Oral administration of a non-absorbable plant cell-expressed recombinant anti-TNF fusion protein induces immunomodulatory effects and alleviates nonalcoholic steatohepatitis

Abstract

Aim: To evaluate the immunomodulatory effect of oral administration of PRX-106 in the high-fat diet model.

Methods: For 22 wk, C57BL/6 HFD-fed mice received daily oral treatments with BY-2 cells expressing recombinant anti-tumor necrosis factor alpha fusion protein (PRX-106). Mice were followed for serum liver enzyme and triglyceride levels, liver histology and intrahepatic and systemic FACS.

Results: The orally administered non-absorbable PRX-106 was biologically active. Altered distribution of CD4+CD25+FoxP3+ between the liver and spleen and an increase in the intrasplenic-to-intrahepatic CD4+CD25+FoxP3+ ratio and a decrease in the intrasplenic-to-intrahepatic CD8+CD25+FoxP3+ ratio were observed. An increase in intrahepatic NKT cells and a decrease in the intrasplenic-to-intrahepatic NKT ratio were noted. Assessment of the CD4-to-CD8 ratios showed sequestration of CD8+ lymphocytes in the liver. These effects were associated with a decrease in serum triglyceride levels, decrease in the aspartate aminotransferase levels, serum glucose levels, and HOMA-IR score. A decrease in hepatic triglycerides content was observed in the high dose-treated mice.
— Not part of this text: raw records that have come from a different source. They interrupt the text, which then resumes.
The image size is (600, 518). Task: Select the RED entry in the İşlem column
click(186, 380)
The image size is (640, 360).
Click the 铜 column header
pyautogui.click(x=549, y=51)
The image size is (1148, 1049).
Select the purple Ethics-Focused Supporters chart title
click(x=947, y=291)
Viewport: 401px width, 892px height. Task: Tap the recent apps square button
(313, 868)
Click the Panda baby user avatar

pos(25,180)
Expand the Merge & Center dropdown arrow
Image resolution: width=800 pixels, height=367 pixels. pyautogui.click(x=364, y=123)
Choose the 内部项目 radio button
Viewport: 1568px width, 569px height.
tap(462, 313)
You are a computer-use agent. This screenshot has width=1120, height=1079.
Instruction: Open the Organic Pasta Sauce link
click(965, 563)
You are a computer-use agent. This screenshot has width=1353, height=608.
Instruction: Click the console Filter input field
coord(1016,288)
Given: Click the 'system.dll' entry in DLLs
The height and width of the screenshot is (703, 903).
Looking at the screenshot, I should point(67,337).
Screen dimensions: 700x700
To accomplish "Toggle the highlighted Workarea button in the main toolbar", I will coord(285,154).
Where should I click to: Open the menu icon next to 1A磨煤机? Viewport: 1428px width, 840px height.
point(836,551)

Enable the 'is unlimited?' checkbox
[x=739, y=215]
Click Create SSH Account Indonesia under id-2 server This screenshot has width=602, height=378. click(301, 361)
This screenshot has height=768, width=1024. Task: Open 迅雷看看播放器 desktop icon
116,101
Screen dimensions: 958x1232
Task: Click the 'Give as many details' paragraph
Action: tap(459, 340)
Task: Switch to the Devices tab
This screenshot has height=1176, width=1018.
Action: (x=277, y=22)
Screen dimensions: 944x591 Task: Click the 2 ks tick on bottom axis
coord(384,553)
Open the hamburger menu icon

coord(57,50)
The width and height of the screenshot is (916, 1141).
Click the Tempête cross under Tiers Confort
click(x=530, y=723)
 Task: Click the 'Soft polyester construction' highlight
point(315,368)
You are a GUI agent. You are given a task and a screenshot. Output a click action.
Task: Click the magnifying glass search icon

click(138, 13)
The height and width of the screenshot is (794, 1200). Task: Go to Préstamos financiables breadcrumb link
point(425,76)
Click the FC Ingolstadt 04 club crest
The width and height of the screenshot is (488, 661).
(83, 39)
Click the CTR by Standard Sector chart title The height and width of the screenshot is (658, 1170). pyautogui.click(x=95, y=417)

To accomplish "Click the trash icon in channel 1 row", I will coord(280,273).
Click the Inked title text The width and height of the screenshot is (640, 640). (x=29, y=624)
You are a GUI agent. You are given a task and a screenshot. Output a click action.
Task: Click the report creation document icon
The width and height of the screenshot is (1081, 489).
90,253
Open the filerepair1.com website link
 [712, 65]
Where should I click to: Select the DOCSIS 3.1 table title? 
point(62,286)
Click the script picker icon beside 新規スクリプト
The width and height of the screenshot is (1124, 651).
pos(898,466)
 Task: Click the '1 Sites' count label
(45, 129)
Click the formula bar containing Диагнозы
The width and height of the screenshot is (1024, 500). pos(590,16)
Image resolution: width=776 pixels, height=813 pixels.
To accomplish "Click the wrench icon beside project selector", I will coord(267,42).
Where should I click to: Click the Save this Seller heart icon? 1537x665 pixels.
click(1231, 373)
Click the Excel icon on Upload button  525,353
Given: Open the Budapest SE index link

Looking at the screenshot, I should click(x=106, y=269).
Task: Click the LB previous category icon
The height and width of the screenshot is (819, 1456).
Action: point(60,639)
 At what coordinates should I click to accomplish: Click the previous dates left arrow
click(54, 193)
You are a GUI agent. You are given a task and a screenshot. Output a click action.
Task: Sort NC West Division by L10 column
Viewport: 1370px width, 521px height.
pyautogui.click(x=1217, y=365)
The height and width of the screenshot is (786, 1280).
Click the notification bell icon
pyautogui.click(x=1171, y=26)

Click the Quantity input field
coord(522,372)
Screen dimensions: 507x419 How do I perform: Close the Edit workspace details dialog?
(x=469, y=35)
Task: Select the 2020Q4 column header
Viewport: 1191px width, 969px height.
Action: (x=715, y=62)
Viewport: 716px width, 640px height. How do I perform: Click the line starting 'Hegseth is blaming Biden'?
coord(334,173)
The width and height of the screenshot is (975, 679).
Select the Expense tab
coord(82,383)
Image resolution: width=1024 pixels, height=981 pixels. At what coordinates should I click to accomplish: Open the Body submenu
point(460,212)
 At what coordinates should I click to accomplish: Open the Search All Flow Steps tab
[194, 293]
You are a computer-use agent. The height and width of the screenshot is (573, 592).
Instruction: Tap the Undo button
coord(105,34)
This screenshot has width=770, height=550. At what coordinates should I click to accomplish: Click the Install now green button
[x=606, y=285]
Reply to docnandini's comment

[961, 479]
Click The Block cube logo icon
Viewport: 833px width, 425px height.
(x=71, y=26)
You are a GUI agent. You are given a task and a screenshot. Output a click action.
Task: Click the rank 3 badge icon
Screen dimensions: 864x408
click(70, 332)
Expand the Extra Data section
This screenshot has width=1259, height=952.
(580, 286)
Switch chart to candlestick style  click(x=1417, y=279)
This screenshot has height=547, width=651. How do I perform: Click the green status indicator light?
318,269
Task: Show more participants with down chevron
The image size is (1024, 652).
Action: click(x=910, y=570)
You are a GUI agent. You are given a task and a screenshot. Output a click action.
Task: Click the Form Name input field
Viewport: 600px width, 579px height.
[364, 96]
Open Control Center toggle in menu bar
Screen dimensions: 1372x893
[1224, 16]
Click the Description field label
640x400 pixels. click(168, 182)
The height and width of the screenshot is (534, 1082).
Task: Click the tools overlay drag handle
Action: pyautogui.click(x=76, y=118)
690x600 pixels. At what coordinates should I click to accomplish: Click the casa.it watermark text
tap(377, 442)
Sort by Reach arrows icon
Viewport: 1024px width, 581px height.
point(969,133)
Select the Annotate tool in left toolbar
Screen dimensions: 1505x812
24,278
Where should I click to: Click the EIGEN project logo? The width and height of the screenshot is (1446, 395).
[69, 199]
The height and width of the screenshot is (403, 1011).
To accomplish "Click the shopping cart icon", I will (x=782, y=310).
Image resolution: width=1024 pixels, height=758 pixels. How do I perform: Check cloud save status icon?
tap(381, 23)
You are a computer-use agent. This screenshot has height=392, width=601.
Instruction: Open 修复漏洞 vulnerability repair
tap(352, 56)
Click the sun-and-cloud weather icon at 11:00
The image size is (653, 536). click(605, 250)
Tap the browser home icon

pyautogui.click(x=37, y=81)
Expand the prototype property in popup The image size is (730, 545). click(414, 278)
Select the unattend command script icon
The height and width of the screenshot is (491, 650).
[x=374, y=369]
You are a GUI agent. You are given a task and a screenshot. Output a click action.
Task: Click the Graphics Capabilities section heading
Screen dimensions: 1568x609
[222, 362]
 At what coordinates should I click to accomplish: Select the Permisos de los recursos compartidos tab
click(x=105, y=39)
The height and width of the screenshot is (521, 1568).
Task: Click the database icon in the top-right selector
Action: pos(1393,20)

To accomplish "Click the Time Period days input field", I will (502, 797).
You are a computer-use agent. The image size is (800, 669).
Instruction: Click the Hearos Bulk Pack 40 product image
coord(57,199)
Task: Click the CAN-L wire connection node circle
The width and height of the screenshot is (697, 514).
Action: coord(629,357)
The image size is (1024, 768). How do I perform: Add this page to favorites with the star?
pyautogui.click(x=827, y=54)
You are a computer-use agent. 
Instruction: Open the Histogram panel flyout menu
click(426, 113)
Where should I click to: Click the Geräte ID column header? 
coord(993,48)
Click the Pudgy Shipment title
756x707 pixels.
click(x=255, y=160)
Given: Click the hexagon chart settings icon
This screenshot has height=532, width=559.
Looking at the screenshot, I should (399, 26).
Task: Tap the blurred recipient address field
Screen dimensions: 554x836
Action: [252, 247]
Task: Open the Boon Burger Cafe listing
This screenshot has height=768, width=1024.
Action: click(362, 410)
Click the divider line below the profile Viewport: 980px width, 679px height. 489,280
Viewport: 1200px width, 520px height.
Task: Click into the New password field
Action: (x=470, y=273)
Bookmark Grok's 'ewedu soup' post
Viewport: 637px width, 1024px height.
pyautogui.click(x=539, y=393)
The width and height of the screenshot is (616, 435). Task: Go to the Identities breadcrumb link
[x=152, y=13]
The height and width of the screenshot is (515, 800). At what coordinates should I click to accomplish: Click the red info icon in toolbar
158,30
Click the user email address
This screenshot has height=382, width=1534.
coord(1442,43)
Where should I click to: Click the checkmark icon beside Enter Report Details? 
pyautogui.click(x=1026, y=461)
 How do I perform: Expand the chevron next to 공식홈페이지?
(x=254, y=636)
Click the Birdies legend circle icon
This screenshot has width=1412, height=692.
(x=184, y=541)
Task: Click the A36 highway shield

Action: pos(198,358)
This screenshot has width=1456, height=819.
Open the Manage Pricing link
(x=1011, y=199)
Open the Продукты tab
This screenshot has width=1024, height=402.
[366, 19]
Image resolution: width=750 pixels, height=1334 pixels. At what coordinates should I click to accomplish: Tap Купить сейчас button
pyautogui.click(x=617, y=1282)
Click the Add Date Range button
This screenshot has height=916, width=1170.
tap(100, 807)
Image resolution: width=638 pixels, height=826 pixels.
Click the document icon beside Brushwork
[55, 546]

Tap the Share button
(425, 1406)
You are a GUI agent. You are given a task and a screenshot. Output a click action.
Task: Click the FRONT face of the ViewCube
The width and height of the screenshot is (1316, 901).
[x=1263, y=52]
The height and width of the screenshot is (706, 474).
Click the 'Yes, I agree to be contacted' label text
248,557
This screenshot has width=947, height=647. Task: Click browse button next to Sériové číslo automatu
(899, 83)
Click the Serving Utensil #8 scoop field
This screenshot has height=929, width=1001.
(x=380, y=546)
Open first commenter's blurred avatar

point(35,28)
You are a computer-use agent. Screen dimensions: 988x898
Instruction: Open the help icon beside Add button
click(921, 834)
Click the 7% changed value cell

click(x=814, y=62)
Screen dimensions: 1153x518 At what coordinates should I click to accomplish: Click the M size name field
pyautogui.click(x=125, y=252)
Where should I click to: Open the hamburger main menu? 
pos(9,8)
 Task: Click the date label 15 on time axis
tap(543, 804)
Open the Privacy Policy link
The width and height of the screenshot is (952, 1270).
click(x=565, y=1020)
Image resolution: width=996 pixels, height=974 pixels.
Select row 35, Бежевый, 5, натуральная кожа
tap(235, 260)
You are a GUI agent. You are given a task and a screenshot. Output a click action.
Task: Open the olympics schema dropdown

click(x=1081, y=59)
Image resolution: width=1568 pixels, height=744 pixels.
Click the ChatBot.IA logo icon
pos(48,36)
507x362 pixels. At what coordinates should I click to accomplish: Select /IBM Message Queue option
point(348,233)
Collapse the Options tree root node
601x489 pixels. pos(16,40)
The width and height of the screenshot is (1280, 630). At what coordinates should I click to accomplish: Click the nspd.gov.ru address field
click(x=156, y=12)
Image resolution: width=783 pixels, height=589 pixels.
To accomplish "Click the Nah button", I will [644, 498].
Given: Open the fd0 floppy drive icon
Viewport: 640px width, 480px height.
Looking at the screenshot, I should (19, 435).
Conclusion: Orally administered PRX-106 shows biological activity and exerts an immunomodulatory effect, alleviating liver damage. The data suggest that PRX-106 may provide an oral immunotherapy for nonalcoholic steatohepatitis.

Keywords: Diabetes; Enbrel; Nonalcoholic fatty liver disease; Nonalcoholic steatohepatitis; Tumor necrosis alpha.

Figure 1

FACS analysis was performed on lymphocytes harvested from the spleens and livers of all mice from the experimental and control groups. The results were compared for the following subsets of cells. A: Intrahepatic CD4+CD25+FoxP3+ lymphocytes; B: Intrasplenic CD4+CD25+FoxP3+ lymphocytes; C: The intrasplenic-to-intrahepatic CD4+CD25+FoxP3+ ratio was calculated; D: Intrahepatic CD8+CD25+FoxP3+ lymphocytes; E: Intrasplenic CD8+CD25+FoxP3+ lymphocytes; F: The intrasplenic-to-intrahepatic CD8+CD25+FoxP3+ ratio was calculated; G: Intrahepatic NKT lymphocytes; H: Intrasplenic NKT lymphocytes; I: The intrasplenic-to-intrahepatic NKT ratio was calculated; J: To determine the effect of the treatment on the lymphocyte trapping in the liver, the CD4/CD8 lymphocyte ratio was calculated in the spleen and in the liver. The ratio between the splenic and hepatic CD4/CD8 ratios was calculated. ^aP < 0.05, ^bP < 0.01.

Figure 2

Serum levels of triglycerides (A) and aspartate aminotransferase (B) were measured in all mice from the experimental and control groups. AST: Aspartate aminotransferase. ^aP < 0.05.

Figure 3

A beneficial effect of oral PRX106 on fasting glucose levels was noted. Serum glucose levels were measured at the end of the study in all mice (A); the delta between the average serum insulin levels on day 0 and the end of trial was calculated (B); HOMA-IR was calculated for all mice at the end of the study (C).

Figure 4

The liver triglyceride content was measured and calculated per liver weight to determine the percentage of fat in the mouse livers. ^aP = 0.03.